Two good things, though, came out of that trip: in a record store in the Village I heard Al Cooper's album “Blood, Sweat and Tears” and realized I was listening to a great album.  I bought it immediately, and it still holds a place near to my heart.  The second thing was seeing “The Wild Bunch.”  God!  What a fabulous movie!  To this day, I remember endless details!  We were in a movie house in mid-town, and, I remember, we were allowed to smoke cigarettes while watching the film.  Three sixteen-year-old boys smoking up a storm – we were immersed totally in the experience.  And the movie was incredible!  On that screen, William Holden, Ernest Borgnine, and us – we were all one, and, in the end, we died together in the central plaza fighting the Mexican Army!  This was even more unbelievable than the Magnificent Seven or John Wayne and the Alamo.  This was four guys armed to the teeth, in the Mexican Army’s encampment, slugging it out to the death and in slow motion too!  Simply incredible! 

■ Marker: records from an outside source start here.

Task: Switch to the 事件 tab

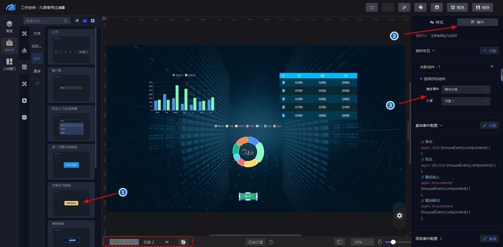Action: 477,22
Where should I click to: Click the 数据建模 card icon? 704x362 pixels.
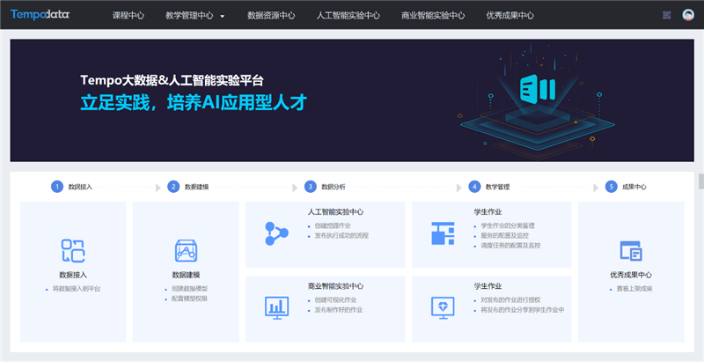coord(185,250)
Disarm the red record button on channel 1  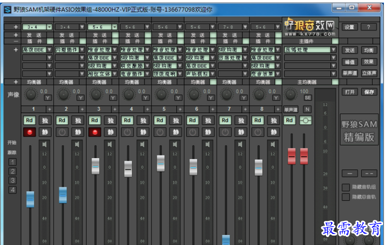click(x=29, y=132)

Still, several months later, watching the movie “Woodstock,” when it played in our local movie theatre, we realized, then, how much we missed not hiking up the New York Freeway! 

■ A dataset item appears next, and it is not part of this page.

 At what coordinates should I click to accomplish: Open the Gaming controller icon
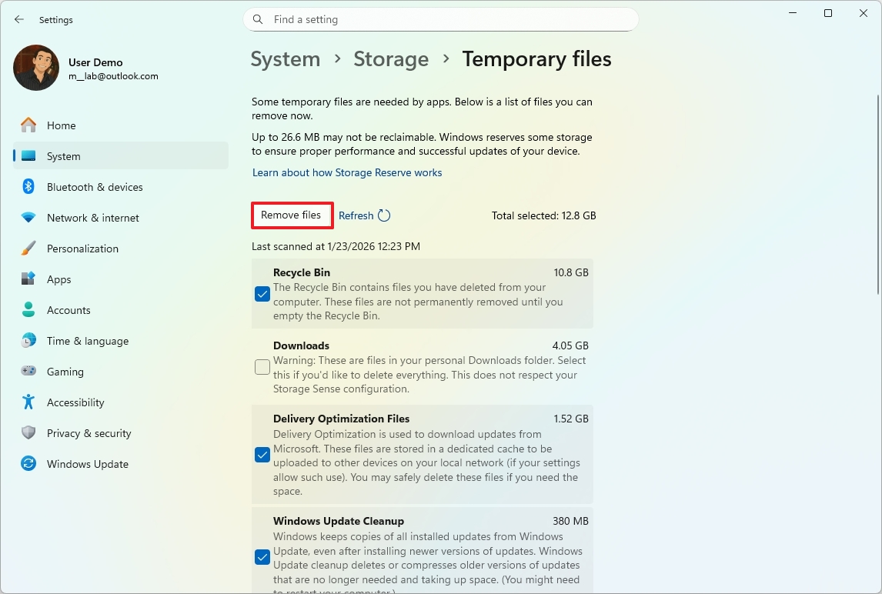[28, 372]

Now, sitting in my easy chair, drinking a few beers after a long week, watching a sliced-up, commercial-filled version of “Woodstock,” I can’t help but wonder about our decision – what if we had made it up to Max Yasgur’s Farm, would our lives have played out differently?  Yet, how much of an impact could it have had on three young, farm boys who still had three years of high school remaining in our "lost-in-a-dead-zone" world?  Of course, maybe things would have changed for Ron.  At the time, Lynn and I embraced what “Woodstock” meant to kids, like us, looking for a future, but Ron shied away from us that year, and our friendship, as a result, was never as close. 

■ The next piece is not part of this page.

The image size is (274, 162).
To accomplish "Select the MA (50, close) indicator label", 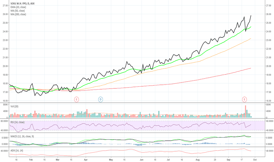I will point(18,11).
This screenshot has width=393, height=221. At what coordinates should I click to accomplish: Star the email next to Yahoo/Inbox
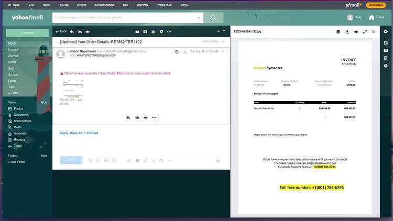click(x=223, y=41)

Essentially, Ron joined the wrestling team that year and began hanging out with the athletes in our high school.  While Lynn and I explored pot and other drugs popular at the time, Ron embraced the binge-drinking lifestyle of the jocks in our school, and, ultimately, never was as comfortable being around us again.  Later, in college, at the beginning of our junior year, Ron crashed his Ford Mustang late one night dead-drunk from a long night of underage drinking in a bar just past the state line.  He died driving back to school; he wasn't wearing a seatbelt and, in the accident, was thrown into the oncoming lane.  I have thought about Ron many times – why he went the route he took back in tenth grade, and, again, years later – but mostly, I think about what it must have been like recognizing the bright lights of death speeding directly at you at sixty miles-an-hour.   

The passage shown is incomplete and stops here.